**Activity:** What is the number of lines in the entries that contain the word "computer"? Reply with that number only.

**Records for this task:**
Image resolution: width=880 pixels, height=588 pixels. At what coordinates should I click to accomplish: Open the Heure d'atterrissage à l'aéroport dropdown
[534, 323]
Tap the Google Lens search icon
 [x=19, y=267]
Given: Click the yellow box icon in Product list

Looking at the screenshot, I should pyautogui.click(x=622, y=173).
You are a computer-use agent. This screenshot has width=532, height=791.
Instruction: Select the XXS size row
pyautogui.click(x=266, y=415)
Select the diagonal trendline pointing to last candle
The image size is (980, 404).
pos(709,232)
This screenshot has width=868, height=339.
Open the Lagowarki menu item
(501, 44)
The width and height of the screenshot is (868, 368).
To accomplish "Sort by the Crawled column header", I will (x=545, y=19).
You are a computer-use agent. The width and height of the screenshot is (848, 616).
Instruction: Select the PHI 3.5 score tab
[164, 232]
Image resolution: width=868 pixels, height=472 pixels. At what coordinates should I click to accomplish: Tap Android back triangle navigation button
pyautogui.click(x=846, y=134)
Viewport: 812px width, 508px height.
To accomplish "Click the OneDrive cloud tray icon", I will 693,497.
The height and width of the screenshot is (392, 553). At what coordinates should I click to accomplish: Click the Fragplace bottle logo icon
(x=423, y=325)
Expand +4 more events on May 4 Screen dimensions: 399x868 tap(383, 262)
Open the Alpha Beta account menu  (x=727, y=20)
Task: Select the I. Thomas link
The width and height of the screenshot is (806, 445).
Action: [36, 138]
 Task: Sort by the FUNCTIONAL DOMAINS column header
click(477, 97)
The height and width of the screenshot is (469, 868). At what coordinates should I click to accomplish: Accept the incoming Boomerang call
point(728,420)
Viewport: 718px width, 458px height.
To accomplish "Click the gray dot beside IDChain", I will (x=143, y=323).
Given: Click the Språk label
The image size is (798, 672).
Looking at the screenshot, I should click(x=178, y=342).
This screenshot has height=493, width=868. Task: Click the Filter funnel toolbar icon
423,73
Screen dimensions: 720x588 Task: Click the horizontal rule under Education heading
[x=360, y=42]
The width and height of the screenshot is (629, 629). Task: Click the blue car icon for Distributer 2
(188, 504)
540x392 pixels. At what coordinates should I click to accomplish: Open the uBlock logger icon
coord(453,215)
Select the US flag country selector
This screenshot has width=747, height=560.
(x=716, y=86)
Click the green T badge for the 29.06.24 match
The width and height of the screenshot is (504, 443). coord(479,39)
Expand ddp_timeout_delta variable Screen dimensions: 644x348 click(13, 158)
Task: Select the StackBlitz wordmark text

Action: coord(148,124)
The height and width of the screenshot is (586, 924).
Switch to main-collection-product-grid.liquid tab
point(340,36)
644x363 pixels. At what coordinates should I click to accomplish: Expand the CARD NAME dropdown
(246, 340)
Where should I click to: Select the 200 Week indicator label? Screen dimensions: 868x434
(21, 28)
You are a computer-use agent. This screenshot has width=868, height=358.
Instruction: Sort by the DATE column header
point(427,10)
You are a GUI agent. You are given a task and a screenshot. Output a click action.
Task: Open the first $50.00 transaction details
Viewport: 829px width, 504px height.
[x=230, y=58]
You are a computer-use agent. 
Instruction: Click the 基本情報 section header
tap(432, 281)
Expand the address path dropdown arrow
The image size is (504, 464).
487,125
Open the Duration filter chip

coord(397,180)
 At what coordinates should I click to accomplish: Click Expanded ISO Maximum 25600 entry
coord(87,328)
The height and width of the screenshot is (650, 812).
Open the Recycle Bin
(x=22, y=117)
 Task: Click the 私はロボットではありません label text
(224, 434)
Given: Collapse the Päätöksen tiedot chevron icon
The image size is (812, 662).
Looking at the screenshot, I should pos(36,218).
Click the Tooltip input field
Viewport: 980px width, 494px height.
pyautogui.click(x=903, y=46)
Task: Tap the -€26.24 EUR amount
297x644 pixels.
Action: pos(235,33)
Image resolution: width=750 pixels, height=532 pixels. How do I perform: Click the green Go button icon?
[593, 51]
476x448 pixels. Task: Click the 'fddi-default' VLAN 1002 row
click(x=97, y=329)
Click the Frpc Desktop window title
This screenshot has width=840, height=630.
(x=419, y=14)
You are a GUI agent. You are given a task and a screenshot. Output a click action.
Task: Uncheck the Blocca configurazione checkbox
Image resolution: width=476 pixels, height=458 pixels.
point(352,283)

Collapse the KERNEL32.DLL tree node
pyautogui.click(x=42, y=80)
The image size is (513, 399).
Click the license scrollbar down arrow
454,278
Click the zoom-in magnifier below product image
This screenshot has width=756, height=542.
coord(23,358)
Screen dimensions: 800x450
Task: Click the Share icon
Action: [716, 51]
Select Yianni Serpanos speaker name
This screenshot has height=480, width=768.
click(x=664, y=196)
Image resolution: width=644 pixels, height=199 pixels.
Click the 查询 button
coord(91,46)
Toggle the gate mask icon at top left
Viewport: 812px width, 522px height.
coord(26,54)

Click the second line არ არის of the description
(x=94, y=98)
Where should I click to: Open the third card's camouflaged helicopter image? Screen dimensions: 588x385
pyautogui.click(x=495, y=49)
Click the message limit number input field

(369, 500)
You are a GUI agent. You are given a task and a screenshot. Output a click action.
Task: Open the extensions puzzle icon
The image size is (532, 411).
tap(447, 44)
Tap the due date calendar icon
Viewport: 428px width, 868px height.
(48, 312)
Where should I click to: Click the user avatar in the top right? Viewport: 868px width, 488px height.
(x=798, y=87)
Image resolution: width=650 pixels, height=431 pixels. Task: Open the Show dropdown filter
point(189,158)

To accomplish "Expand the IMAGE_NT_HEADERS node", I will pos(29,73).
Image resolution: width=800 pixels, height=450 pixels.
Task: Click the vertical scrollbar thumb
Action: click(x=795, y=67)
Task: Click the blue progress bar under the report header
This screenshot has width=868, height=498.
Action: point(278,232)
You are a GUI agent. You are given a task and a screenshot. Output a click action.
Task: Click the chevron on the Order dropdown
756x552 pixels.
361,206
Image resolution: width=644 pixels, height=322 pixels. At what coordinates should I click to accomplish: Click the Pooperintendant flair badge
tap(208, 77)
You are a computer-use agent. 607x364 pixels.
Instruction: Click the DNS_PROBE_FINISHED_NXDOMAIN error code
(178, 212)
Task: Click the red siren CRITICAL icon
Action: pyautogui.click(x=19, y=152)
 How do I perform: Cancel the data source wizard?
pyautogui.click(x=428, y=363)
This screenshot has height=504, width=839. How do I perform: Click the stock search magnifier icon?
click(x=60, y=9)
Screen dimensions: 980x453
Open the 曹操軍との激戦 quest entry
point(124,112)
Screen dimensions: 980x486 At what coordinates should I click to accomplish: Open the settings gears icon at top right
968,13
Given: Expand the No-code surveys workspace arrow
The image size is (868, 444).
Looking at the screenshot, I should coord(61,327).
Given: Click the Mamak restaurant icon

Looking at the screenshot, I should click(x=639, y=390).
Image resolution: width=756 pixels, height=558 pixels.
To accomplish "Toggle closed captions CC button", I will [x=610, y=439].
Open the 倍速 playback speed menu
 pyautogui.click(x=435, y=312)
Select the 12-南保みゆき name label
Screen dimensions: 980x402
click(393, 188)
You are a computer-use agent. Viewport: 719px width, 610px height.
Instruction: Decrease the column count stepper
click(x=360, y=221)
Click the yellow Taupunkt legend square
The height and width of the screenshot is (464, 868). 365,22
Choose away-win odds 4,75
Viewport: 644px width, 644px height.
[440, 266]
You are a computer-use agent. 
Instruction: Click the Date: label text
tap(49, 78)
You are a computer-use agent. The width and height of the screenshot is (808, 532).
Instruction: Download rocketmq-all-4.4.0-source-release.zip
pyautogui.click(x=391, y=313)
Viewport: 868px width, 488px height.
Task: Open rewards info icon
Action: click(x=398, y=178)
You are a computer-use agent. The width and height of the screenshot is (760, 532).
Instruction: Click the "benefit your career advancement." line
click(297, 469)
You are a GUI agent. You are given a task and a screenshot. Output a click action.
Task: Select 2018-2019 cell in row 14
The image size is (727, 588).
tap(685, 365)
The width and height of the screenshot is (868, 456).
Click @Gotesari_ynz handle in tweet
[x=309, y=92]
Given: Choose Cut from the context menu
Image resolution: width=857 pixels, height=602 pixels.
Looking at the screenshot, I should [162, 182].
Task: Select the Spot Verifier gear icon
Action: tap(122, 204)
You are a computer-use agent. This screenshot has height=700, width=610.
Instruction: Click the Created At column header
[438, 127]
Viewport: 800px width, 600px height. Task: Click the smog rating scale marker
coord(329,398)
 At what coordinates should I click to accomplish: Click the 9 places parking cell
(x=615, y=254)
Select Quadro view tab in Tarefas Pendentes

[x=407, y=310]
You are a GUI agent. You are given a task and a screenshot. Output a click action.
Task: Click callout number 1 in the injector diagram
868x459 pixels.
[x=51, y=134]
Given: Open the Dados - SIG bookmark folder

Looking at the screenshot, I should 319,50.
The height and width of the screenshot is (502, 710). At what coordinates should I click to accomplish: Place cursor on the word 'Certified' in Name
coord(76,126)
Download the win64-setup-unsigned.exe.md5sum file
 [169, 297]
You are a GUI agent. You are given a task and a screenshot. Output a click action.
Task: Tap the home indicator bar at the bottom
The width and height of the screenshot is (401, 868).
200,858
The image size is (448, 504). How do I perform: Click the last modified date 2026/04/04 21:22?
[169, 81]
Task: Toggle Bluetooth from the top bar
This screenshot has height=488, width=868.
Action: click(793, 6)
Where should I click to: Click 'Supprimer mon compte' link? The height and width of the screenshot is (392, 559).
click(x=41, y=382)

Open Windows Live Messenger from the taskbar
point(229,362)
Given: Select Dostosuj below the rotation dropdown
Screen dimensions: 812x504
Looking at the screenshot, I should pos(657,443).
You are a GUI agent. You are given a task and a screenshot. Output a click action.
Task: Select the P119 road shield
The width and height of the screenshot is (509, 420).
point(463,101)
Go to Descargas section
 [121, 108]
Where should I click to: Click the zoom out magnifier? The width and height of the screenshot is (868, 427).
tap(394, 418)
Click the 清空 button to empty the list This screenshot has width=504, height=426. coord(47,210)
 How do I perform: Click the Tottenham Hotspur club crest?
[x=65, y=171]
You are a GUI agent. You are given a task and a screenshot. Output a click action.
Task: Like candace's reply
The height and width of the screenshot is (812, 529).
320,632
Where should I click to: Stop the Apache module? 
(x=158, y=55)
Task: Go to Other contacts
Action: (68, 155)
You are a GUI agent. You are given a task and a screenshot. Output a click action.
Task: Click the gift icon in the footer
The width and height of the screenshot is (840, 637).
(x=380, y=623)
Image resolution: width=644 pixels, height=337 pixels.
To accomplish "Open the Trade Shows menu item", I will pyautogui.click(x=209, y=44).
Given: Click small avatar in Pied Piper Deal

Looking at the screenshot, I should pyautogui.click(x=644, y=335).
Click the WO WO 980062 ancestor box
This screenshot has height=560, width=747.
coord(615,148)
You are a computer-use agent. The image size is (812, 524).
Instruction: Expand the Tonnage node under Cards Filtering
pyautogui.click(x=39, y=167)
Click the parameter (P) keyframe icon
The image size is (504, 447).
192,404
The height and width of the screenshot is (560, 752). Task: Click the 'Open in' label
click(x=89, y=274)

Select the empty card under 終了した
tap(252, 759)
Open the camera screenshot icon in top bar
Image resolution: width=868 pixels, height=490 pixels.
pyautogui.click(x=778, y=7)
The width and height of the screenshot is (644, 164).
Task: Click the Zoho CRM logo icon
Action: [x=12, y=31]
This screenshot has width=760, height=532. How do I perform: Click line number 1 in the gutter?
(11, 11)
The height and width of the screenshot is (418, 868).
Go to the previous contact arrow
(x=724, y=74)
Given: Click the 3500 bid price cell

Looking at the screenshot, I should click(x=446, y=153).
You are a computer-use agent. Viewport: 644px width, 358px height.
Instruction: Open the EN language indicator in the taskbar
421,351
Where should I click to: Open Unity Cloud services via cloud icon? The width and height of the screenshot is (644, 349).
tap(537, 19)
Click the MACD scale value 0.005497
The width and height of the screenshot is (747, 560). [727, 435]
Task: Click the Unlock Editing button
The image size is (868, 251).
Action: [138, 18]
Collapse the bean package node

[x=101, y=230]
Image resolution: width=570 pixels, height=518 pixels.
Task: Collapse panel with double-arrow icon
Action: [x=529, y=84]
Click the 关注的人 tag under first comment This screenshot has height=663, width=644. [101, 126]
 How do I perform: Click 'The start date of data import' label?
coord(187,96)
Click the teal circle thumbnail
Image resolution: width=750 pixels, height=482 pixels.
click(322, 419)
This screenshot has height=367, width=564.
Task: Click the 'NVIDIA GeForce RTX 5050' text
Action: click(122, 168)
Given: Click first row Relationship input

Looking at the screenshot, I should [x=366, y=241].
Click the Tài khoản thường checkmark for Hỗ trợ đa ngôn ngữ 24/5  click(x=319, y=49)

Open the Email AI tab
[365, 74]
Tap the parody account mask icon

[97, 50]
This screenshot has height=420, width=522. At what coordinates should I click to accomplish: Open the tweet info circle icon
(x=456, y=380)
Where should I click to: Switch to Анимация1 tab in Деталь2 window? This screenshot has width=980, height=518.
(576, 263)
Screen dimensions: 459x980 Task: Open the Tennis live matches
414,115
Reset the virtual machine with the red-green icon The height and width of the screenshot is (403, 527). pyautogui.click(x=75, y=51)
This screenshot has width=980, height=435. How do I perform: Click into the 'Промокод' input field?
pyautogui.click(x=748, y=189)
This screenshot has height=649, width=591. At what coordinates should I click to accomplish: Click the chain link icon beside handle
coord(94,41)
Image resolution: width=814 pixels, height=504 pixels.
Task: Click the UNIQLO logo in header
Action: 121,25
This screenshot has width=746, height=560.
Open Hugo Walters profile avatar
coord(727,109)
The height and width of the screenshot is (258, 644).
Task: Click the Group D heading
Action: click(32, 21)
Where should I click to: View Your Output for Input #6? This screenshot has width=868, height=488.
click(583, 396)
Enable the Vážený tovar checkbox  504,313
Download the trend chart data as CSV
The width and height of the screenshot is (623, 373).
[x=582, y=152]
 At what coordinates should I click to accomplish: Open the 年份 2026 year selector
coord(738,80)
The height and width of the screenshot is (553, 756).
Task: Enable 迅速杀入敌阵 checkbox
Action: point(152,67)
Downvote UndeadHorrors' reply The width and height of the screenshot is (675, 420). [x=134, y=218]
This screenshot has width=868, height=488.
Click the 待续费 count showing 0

**The completed task:** 12